ASSIGNMENT: The required output is the stretch from the line containing "You are a computer-use" through the line containing "This screenshot has width=1081, height=465." in the records below, unaltered and with no pictures.

───── EXTRACTED DATA ─────

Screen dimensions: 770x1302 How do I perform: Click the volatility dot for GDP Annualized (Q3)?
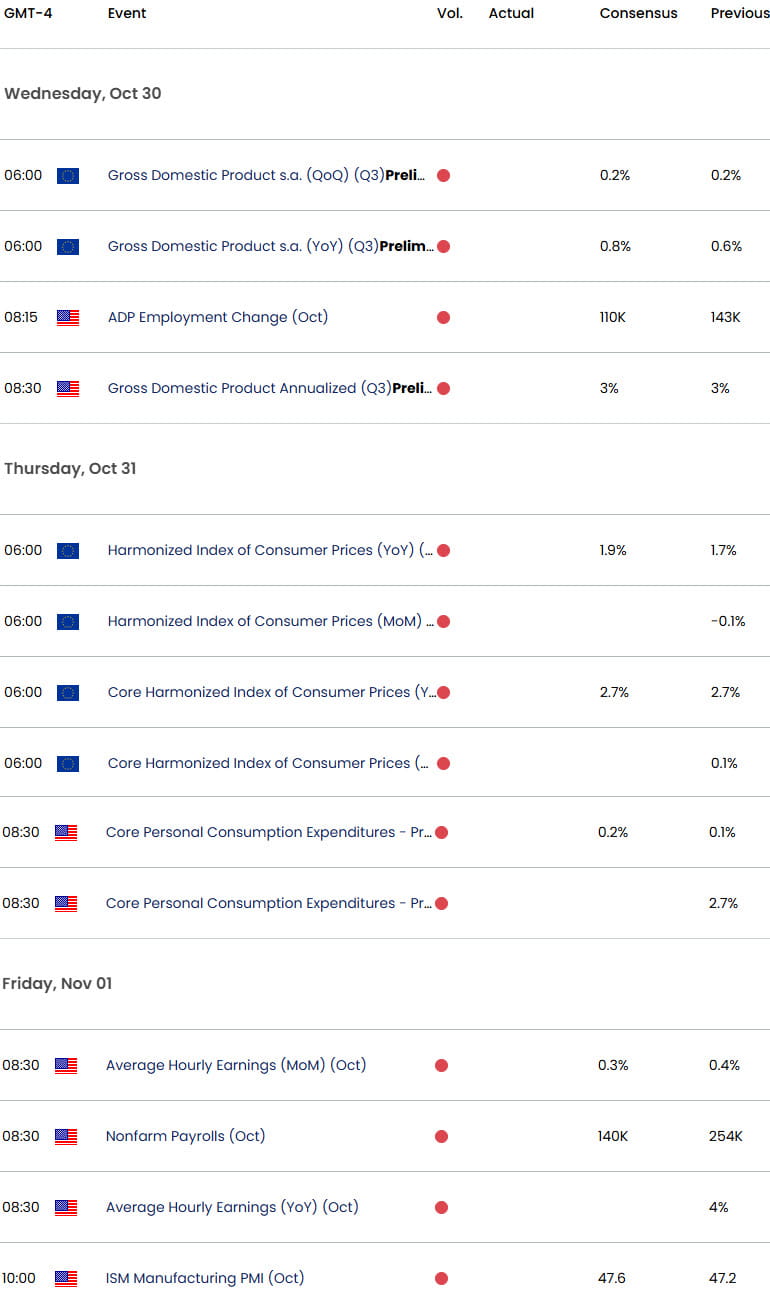pos(441,388)
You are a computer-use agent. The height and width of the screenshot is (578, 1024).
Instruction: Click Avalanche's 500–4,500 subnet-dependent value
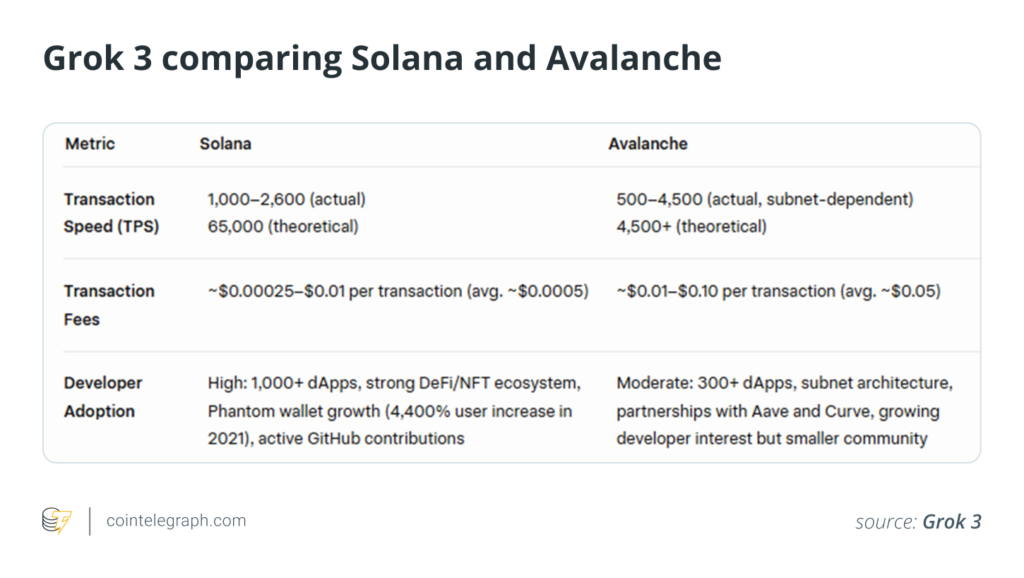coord(765,199)
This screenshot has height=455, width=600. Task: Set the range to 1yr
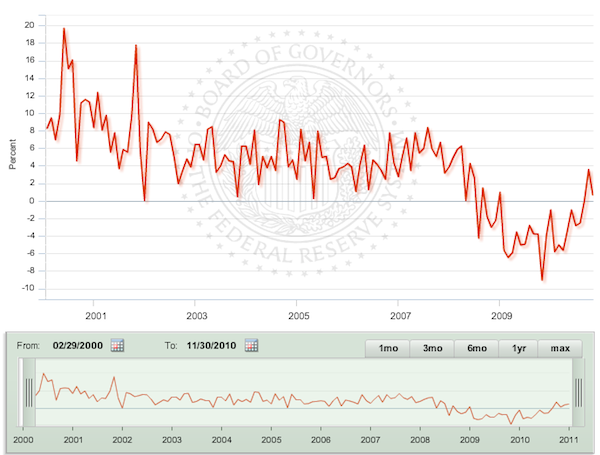click(x=518, y=348)
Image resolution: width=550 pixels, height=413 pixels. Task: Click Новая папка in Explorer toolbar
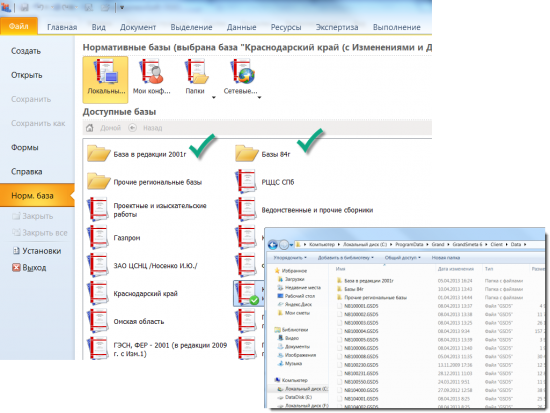(445, 258)
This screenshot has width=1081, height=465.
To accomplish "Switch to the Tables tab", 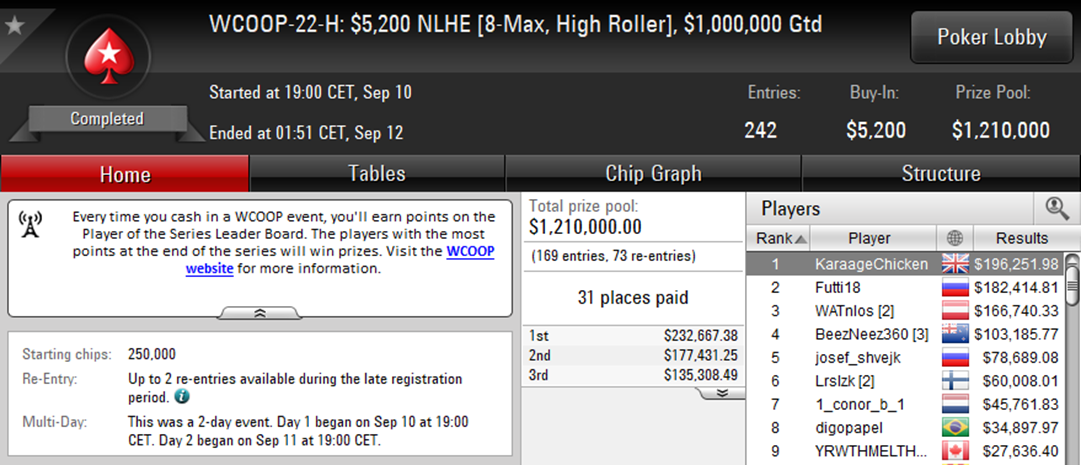I will click(376, 174).
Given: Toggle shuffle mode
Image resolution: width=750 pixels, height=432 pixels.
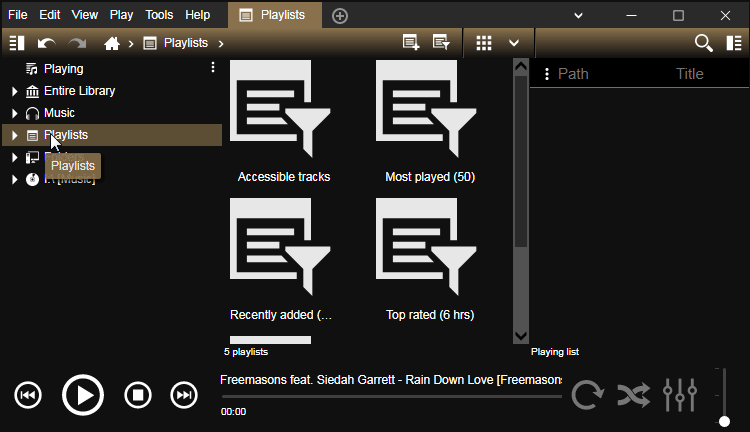Looking at the screenshot, I should coord(633,395).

─────

RESPONSE:
You are a computer-use agent. The height and width of the screenshot is (578, 1024).
Instruction: Click Avalanche's 500–4,500 subnet-dependent value
coord(765,199)
This screenshot has height=455, width=600. Task: Set the range to 1yr
click(x=518, y=348)
Image resolution: width=550 pixels, height=413 pixels. Task: Click Новая папка in Explorer toolbar
(445, 258)
This screenshot has width=1081, height=465.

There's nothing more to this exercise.